I got out of there before my cute English accent had a chance to get me somewhere to sleep or dead and went to find a place to crash out in my car. I turned the big old Chevrolet off the highway down some dirt roads and slept to the sound of some kind of engine somewhere.

It had gone by the time the sun woke me around half past five. I got the car back on the highway and headed west looking for some breakfast.

You could probably get breakfast there, right? Maybe?
You could probably get breakfast there, right? Maybe?

All I found, mile on mile of prairie grassland was a sign for Six States Tower. I didn’t know that’s what it was called then. It was a wooden Victorian English seaside lighthouse stuck out here in the middle of absolutely nowhere at all. As I drove down the track I passed old cars full of empty bottles and a reassuring sign.

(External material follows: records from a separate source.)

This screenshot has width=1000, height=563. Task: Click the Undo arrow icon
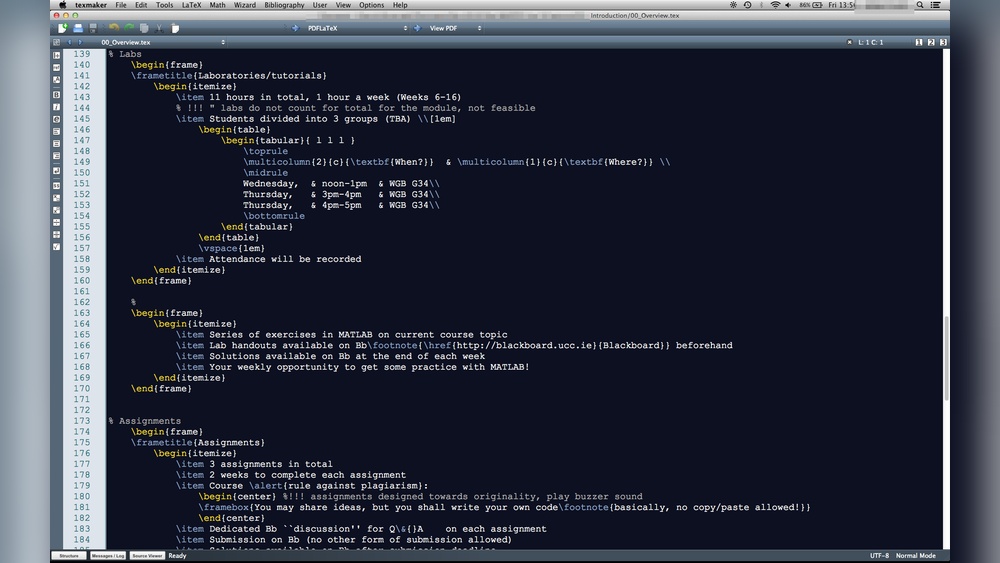coord(113,28)
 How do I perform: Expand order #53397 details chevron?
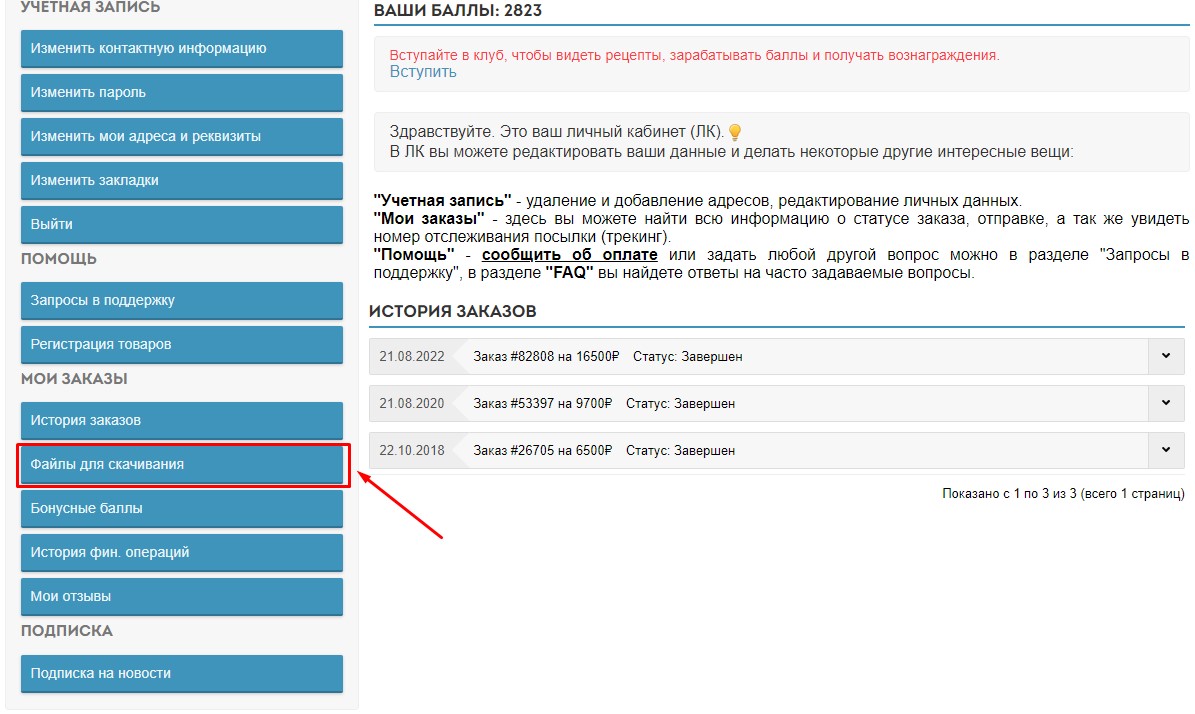pyautogui.click(x=1166, y=403)
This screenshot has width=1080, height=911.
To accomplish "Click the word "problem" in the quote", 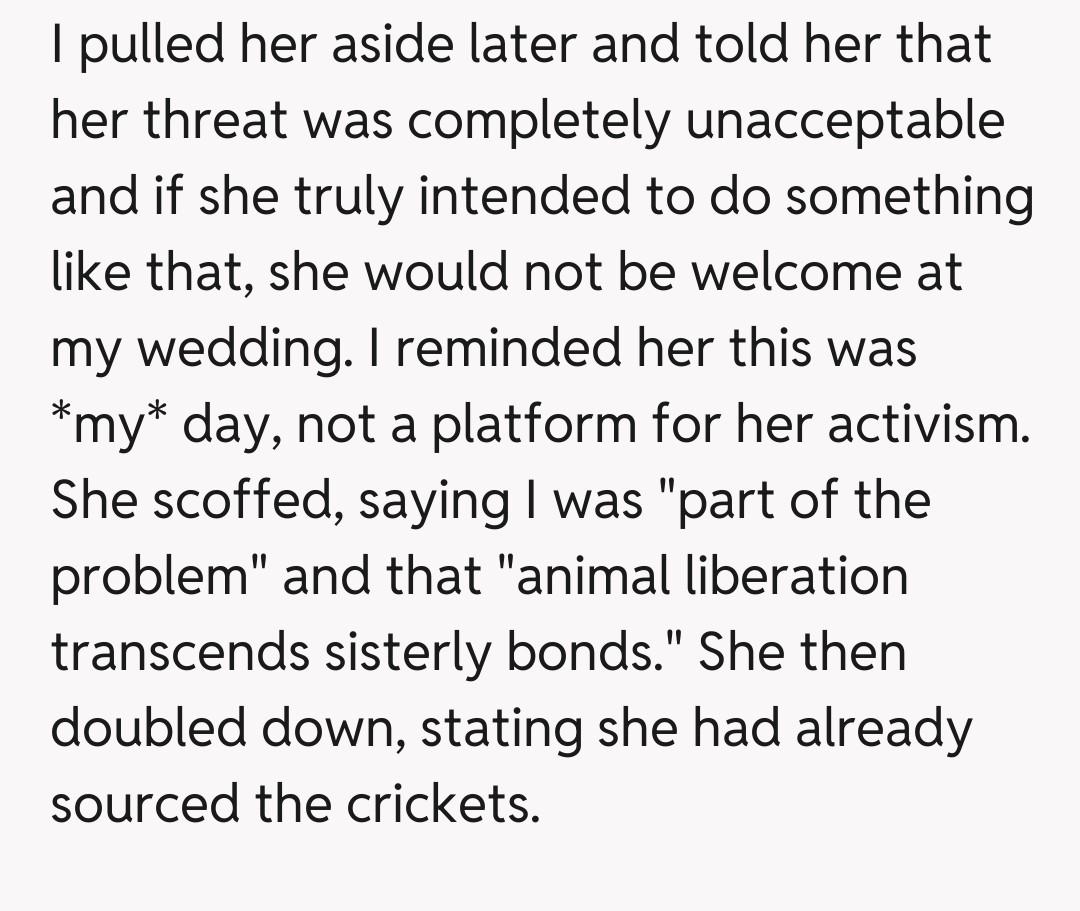I will click(x=159, y=577).
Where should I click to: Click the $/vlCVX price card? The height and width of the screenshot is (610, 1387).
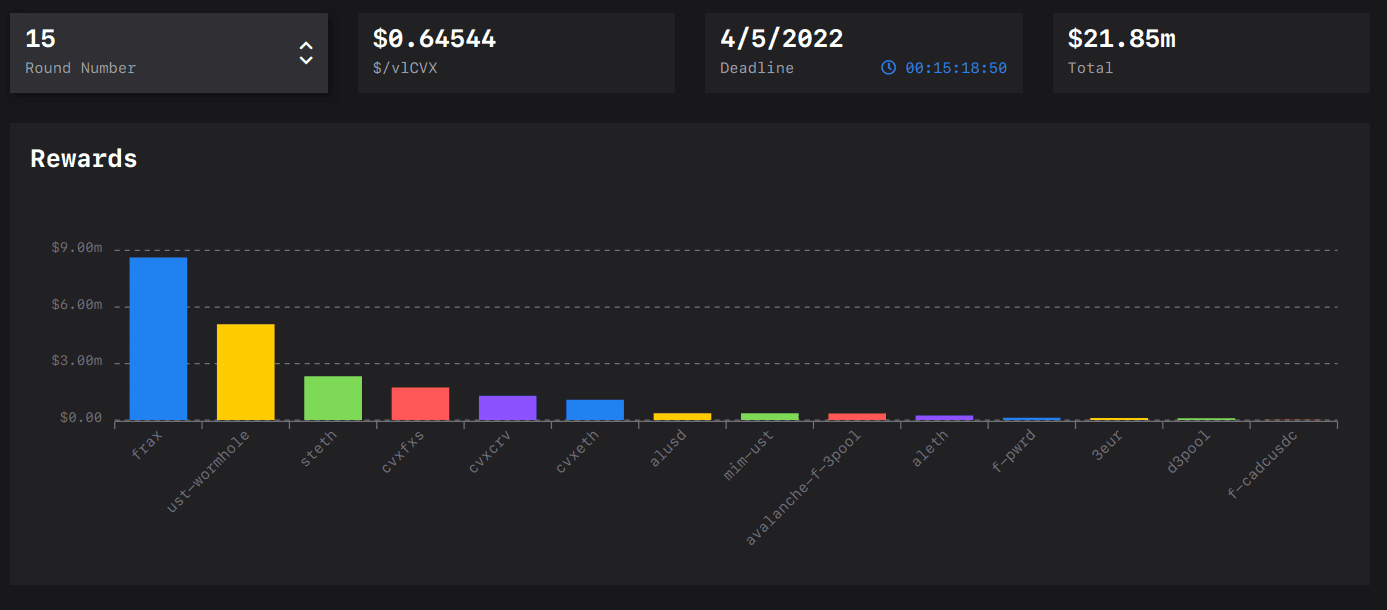pos(516,53)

See the Two-Headed Calf. Wonder of the Ages.

Nothing to worry about here, surely.
Nothing to worry about here, surely.

What could be nicer? Maybe the people I could see at the top of the lighthouse tower could tell me while they were bringing me some food, I thought, except as I got closer I could see they were dressed in Victorian clothes, the women in crinolines. And none of them were moving.

I stopped the car in bright sunshine in front of the tower. From here I could see the people were never going to move, because mannequins never do except in films. Nobody around at all. I opened the car door in the silence of a Colorado summer morning and stepped out into a pool of glistening black stuff that crunched as I walked across it. Then it started shimmering and parts of it rose into the air. It was about then I realised I was walking through a patch of locusts.

I got back in the car, drove straight out onto the Interstate and almost immediately got in a discussion with the Colorado State Patrol about what intersecting the median means and how you can’t just drive onto the motorway in countries where things are properly organised. We got on fine. It was that kind of day.

You can count so many foreign ways to the price you pay.
Darkness on the edge of town.

 

The Tower and everything about it was real. It was built in 1926. It shut in 2013, when the old guy running it died. The insane collection of tourist stuff jammed into the tower was all sent to auction at the end of 2014. It wasn’t a David Lynch film. It was all real and I was there, even though it isn’t there now.

That’s one thing about getting older. You can. And you can say ‘Yeah, I was there. I know about that stuff, you know?’ Whatever happened afterwards. I was there.

Whatever happened afterwards. I was there.